ARTICLE →
begin
I am entirely in agreement with him, especially as regards science centres,
which so often feature the same bright little playstations (I very much
doubt that users learn much from them) whether you are in London or Bendigo.

"Where's Bendigo?" you ask. Some miles up the Yarra River from Melbourne;
pretty little town with a dreadful little science centre.

Indeed, I have heard that all these science centre modules are manufactured
by a company in Wales, which would go a long way to explain their relative
uniformity.

 I have personally neither seen nor heard of any cases of direct copying of
exhibits or texts. Were such copying to occur, the remedies suggested by
Patrick would/could be applied.

But I would argue for MORE of, if not copying, at least the adaptation and
application of good ideas from elsewhere.

When we visit other museums, we in the heritage field spend a great deal of
time looking critically at each other's institutions, but relatively few
seem to apply the good ideas they have discovered elsewhere to their own
institutions. We are better at sneering than using. This seems particularly
true of those of us in North America.

We mostly seem to be the last of the rugged individualists, quite happy to
keep on producing one mediocre exhibition or program after another, almost
always without ever looking at our visitors, how they feel and what they
want.

By contrast, the Australians are particularly adept at utilizing other
people's good ideas, as well, of course, their own. They roam the world,
looking for the best ideas they can find, then synthesize these into a
uniquely Strine approach, which varies widely across institutions. It isn't
copying; it is the application of "best practices". We in North America
could learn from the Aussies and I suspect this may be true of our
colleagues elsewhere.

I really don't see much copying but, by God, we need more adaptation of
other people's good ideas!!!

Harry

----- Original Message -----
From: Boylan P <[log in to unmask]>
To: <[log in to unmask]>
Sent: Sunday, March 05, 2000 8:08 PM
Subject: Re: patented ideas?
end
DATASET →
begin
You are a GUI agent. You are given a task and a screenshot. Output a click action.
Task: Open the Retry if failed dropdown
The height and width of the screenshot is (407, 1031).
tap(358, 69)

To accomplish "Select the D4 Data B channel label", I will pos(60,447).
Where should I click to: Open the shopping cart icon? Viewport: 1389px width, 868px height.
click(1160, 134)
end
begin
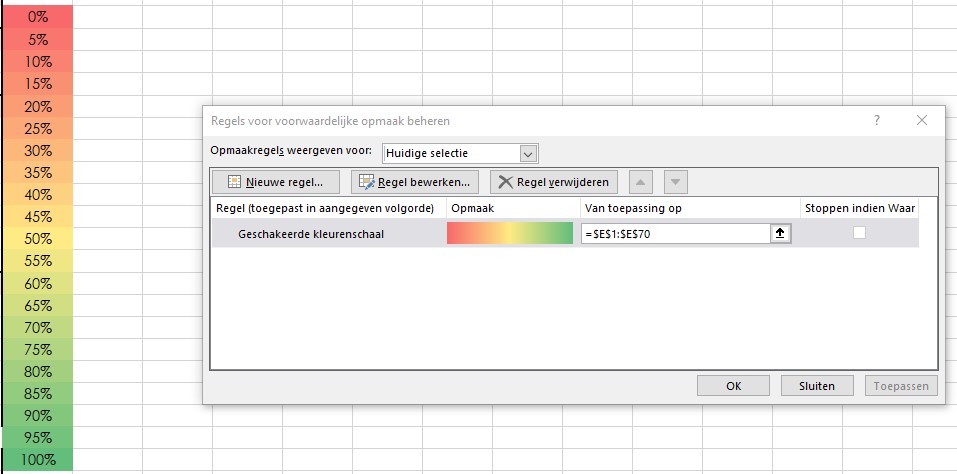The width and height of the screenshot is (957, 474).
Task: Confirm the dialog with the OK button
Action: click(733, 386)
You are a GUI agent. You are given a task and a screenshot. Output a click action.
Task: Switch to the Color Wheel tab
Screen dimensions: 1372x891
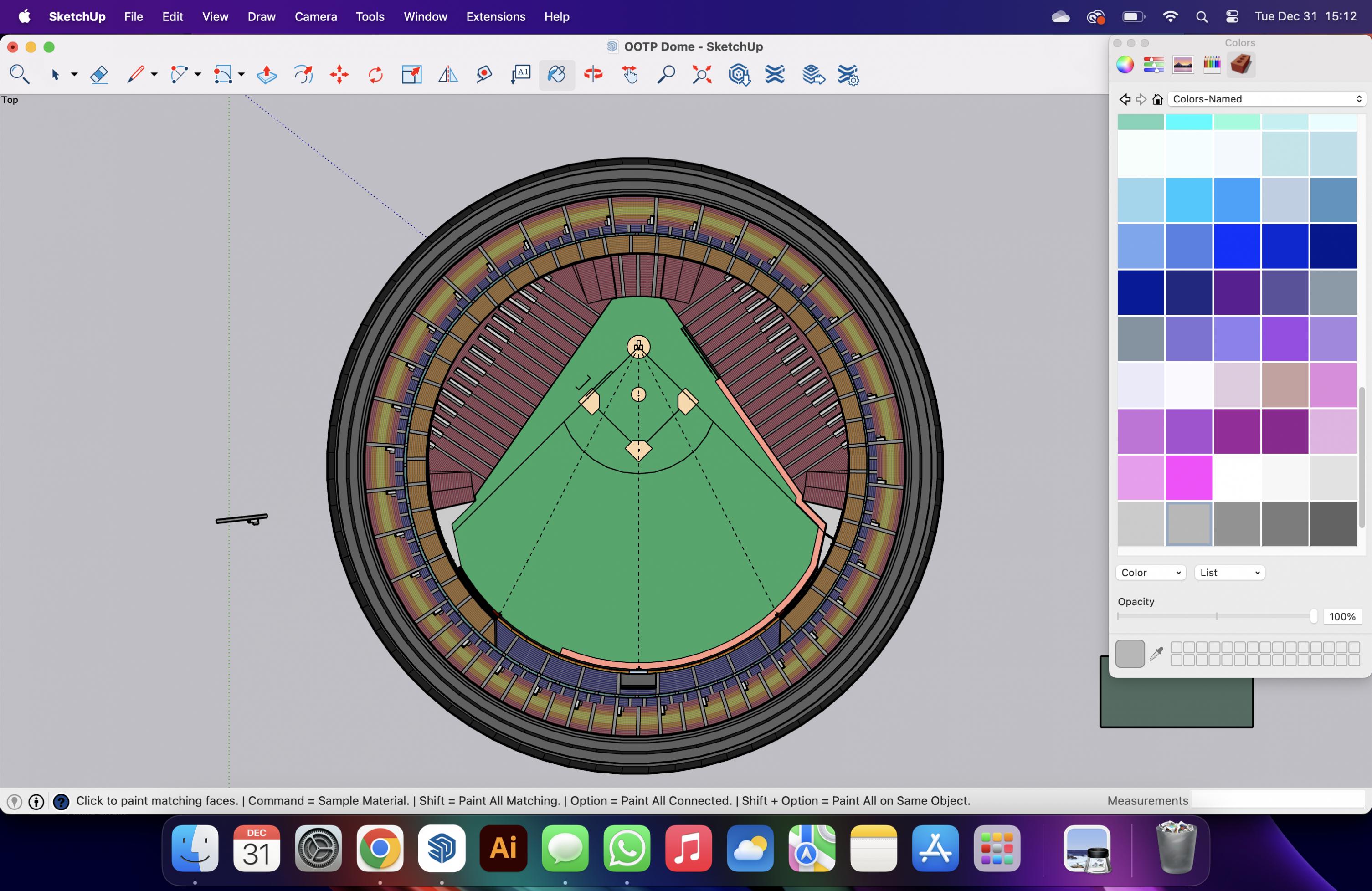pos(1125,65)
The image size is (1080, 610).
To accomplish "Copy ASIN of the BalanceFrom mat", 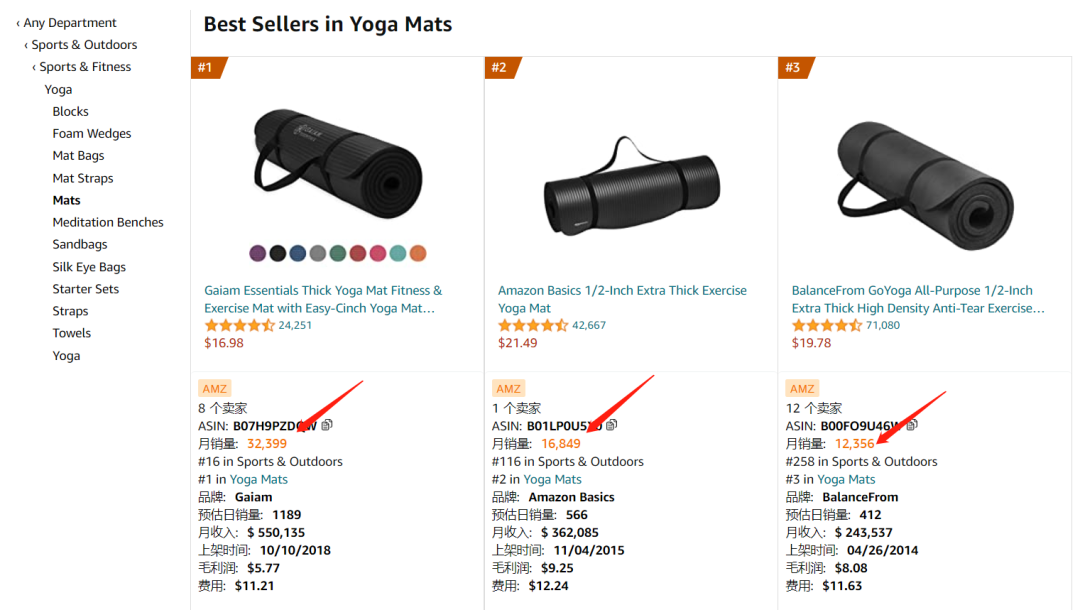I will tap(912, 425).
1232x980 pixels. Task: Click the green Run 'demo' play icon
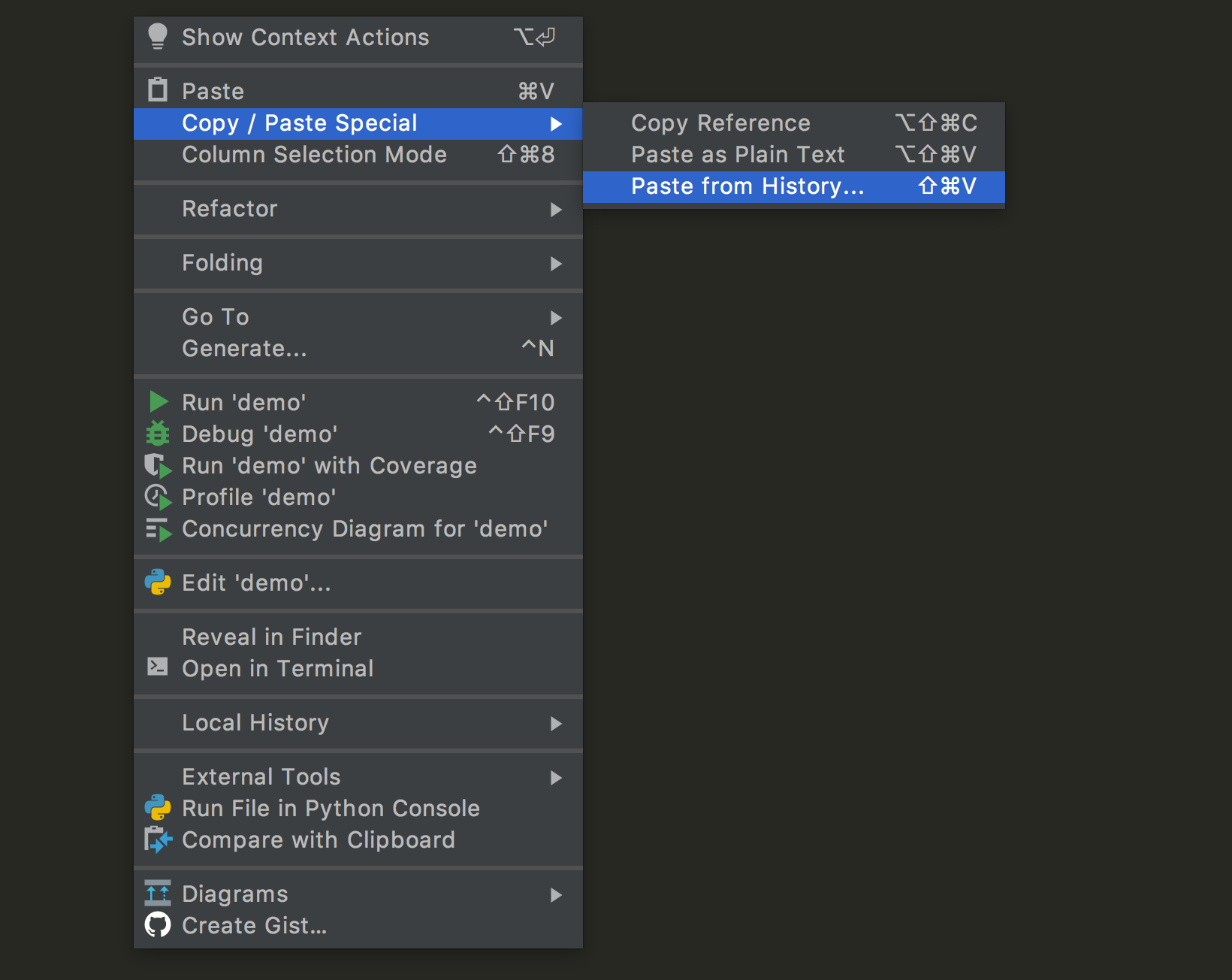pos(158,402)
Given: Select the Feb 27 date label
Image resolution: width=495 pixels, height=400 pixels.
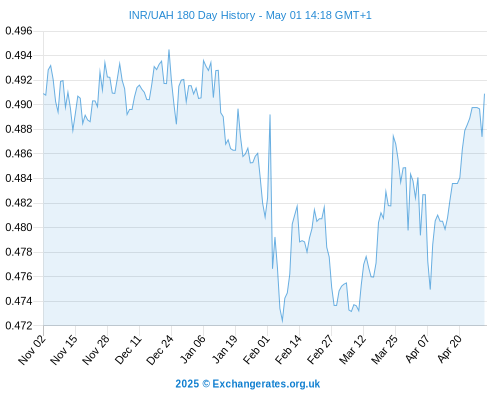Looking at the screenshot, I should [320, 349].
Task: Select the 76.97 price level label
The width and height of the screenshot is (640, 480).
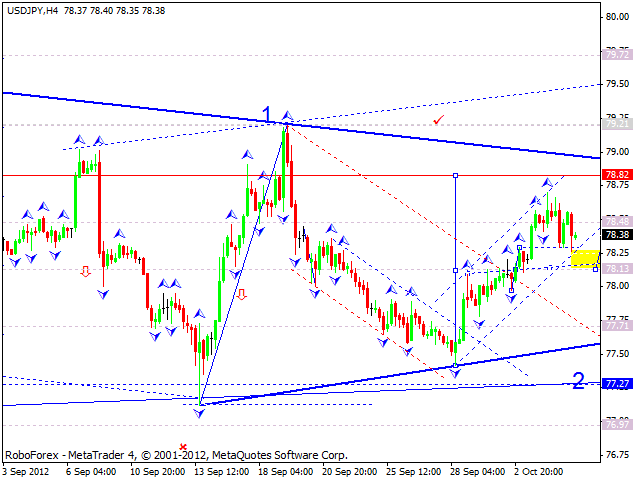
end
TASK REQUIREMENTS →
- A) In one to three sentences, explain why the writer of the message on museum ideas thinks science centre modules are so uniform.
- B) According to the message on museum ideas, where is Bendigo?
The listing is not needed for this work.

ANSWERS FOR THE EXERCISE →
- A) The writer has heard that all these science centre modules are made by a company in Wales, which would go a long way to explain their relative uniformity.

- B) Some miles up the Yarra River from Melbourne.